_Entries for locating text and elements_.
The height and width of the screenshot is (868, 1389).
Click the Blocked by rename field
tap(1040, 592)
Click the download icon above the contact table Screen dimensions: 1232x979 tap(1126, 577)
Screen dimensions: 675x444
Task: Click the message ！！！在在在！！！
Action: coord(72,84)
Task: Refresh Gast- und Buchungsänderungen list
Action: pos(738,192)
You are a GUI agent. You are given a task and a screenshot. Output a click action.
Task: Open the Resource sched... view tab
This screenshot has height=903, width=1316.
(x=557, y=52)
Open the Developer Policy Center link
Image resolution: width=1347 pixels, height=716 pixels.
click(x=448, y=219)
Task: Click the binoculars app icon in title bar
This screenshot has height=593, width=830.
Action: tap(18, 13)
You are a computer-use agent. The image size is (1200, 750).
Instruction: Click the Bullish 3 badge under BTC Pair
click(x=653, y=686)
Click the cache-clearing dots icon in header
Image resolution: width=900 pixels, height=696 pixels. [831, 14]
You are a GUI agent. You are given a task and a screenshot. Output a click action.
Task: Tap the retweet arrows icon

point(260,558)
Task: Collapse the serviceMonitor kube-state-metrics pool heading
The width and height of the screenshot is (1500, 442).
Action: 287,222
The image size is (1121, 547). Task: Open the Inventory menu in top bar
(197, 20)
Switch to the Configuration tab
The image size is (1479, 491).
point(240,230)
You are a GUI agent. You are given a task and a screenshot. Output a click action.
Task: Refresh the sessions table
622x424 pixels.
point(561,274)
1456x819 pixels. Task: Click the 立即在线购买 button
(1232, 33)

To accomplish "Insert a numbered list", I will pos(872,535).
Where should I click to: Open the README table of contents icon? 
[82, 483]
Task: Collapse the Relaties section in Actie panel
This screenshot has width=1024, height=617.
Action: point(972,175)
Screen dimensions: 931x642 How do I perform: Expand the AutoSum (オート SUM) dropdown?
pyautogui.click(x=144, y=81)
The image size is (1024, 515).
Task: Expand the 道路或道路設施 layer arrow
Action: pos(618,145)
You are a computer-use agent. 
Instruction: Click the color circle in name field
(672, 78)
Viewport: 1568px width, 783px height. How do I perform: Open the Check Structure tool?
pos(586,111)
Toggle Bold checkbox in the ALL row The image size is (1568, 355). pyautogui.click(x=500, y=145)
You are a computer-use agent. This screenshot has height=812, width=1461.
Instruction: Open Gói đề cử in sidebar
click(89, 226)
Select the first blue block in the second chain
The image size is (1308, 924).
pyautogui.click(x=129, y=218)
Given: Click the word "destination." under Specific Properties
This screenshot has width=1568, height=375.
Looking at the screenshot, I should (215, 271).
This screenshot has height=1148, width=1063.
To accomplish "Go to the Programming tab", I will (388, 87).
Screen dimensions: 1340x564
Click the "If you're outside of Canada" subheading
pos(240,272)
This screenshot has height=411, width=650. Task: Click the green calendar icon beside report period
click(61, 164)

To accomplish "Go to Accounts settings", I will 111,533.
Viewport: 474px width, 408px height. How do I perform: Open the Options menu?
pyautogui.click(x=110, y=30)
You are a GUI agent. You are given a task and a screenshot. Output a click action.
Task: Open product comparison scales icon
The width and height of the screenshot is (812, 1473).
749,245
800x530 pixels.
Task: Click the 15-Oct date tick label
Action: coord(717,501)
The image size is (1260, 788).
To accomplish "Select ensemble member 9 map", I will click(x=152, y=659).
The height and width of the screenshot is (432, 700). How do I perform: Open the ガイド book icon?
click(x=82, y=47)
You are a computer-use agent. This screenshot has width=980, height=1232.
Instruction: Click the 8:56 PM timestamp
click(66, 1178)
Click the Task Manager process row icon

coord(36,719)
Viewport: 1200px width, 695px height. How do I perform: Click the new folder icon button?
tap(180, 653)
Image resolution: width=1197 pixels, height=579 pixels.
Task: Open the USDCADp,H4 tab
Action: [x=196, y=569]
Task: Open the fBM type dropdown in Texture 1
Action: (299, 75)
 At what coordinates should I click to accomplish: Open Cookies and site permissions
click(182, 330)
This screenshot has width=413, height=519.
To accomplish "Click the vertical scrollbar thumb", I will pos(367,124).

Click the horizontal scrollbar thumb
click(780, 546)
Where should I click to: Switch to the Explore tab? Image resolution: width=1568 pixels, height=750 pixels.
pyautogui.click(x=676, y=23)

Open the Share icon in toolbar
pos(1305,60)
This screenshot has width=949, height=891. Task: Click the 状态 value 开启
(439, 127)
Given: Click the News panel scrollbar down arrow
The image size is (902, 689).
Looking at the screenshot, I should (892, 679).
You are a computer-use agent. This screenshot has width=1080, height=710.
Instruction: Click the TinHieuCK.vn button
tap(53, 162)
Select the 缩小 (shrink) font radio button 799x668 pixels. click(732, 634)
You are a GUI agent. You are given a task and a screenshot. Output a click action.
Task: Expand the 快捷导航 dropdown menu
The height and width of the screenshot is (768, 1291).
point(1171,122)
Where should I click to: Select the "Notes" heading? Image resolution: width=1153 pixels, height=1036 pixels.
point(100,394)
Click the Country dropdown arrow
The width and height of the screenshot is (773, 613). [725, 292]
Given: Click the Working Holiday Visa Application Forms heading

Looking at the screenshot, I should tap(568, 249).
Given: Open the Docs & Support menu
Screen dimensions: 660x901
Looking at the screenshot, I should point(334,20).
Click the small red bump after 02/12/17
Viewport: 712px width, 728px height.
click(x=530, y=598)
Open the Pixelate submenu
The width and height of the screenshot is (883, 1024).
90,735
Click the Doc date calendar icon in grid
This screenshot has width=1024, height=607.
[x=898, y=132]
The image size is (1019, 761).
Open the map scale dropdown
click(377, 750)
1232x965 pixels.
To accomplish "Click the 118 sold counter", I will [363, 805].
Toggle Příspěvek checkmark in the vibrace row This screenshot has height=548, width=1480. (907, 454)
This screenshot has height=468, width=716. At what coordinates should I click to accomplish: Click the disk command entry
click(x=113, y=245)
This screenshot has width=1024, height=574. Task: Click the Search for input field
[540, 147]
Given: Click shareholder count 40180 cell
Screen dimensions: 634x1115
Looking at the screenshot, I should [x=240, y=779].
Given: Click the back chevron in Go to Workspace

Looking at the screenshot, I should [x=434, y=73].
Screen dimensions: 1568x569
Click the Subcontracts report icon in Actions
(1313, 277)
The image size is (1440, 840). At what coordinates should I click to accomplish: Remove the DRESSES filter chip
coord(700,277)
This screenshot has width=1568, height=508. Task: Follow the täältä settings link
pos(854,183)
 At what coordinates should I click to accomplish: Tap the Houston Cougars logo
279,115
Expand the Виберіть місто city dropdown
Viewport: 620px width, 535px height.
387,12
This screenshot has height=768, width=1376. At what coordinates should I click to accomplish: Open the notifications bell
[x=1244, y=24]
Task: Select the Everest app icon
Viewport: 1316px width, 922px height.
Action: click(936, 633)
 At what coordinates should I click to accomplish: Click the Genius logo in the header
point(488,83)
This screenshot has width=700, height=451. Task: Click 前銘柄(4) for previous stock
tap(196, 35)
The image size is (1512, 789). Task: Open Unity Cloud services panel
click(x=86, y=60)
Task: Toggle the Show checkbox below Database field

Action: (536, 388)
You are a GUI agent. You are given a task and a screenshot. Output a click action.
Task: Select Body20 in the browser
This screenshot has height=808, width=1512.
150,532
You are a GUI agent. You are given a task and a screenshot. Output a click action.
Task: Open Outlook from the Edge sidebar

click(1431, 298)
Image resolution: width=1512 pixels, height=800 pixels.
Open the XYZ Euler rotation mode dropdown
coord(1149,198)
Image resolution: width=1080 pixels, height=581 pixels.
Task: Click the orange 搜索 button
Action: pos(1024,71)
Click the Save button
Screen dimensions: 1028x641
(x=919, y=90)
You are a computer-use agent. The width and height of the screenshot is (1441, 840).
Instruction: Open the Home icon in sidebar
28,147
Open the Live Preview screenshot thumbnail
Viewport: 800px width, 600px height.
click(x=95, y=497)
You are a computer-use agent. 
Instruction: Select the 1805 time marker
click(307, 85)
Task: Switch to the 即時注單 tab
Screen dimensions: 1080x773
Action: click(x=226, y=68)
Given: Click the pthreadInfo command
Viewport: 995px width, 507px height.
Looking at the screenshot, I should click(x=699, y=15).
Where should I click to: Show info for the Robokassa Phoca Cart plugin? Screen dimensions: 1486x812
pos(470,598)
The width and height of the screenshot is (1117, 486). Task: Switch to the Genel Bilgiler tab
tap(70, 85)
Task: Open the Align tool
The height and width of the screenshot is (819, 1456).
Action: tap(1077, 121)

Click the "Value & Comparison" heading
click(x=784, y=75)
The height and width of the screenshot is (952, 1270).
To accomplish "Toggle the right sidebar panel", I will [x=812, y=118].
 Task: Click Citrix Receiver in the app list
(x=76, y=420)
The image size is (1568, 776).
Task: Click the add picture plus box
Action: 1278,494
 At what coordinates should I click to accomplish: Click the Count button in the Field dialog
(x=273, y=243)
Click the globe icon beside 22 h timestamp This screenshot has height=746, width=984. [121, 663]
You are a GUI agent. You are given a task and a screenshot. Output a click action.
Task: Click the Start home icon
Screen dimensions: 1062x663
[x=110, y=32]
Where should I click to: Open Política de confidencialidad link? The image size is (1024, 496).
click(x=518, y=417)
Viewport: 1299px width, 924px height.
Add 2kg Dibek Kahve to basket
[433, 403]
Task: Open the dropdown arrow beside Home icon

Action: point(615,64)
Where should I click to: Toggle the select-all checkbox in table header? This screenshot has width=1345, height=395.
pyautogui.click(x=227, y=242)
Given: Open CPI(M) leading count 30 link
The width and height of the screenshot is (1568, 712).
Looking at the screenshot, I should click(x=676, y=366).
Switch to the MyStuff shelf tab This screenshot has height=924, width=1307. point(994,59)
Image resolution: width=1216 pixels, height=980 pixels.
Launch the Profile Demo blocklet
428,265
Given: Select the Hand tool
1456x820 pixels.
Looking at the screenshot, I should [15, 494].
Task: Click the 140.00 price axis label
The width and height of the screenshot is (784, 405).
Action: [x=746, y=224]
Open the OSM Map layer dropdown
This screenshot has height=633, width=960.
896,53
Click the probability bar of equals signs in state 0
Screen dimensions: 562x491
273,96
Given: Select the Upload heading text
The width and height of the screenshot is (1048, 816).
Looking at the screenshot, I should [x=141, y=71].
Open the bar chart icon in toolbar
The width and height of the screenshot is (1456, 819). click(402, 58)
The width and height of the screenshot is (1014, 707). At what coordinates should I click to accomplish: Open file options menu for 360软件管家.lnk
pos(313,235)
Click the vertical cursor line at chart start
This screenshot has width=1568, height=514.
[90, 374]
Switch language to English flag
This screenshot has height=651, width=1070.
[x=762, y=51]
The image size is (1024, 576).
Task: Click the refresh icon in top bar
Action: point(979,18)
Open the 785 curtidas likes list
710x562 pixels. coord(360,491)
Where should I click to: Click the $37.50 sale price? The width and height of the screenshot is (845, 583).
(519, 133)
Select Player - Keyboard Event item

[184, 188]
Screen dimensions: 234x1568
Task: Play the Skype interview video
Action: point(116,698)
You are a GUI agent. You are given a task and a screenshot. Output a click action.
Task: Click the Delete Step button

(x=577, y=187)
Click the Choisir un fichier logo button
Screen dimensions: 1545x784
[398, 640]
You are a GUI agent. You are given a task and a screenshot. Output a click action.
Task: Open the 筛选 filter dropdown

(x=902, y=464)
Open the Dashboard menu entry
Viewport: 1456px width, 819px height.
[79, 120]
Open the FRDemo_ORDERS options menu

_Objective_. Duplicate the lines of the listing above, from the line with "This screenshot has height=468, width=716." up to and including the line with "tap(196, 35)", keeping every character the same.

_Exercise output_.
This screenshot has height=468, width=716. At what coordinates should I click to accomplish: Click the disk command entry
click(x=113, y=245)
This screenshot has width=1024, height=574. Task: Click the Search for input field
[540, 147]
Given: Click shareholder count 40180 cell
Screen dimensions: 634x1115
Looking at the screenshot, I should [x=240, y=779].
Given: Click the back chevron in Go to Workspace

Looking at the screenshot, I should [x=434, y=73].
Screen dimensions: 1568x569
Click the Subcontracts report icon in Actions
(1313, 277)
The image size is (1440, 840). At what coordinates should I click to accomplish: Remove the DRESSES filter chip
coord(700,277)
This screenshot has width=1568, height=508. Task: Follow the täältä settings link
pos(854,183)
 At what coordinates should I click to accomplish: Tap the Houston Cougars logo
279,115
Expand the Виберіть місто city dropdown
Viewport: 620px width, 535px height.
387,12
This screenshot has height=768, width=1376. At what coordinates should I click to accomplish: Open the notifications bell
[x=1244, y=24]
Task: Select the Everest app icon
Viewport: 1316px width, 922px height.
Action: click(936, 633)
 At what coordinates should I click to accomplish: Click the Genius logo in the header
point(488,83)
This screenshot has width=700, height=451. Task: Click 前銘柄(4) for previous stock
tap(196, 35)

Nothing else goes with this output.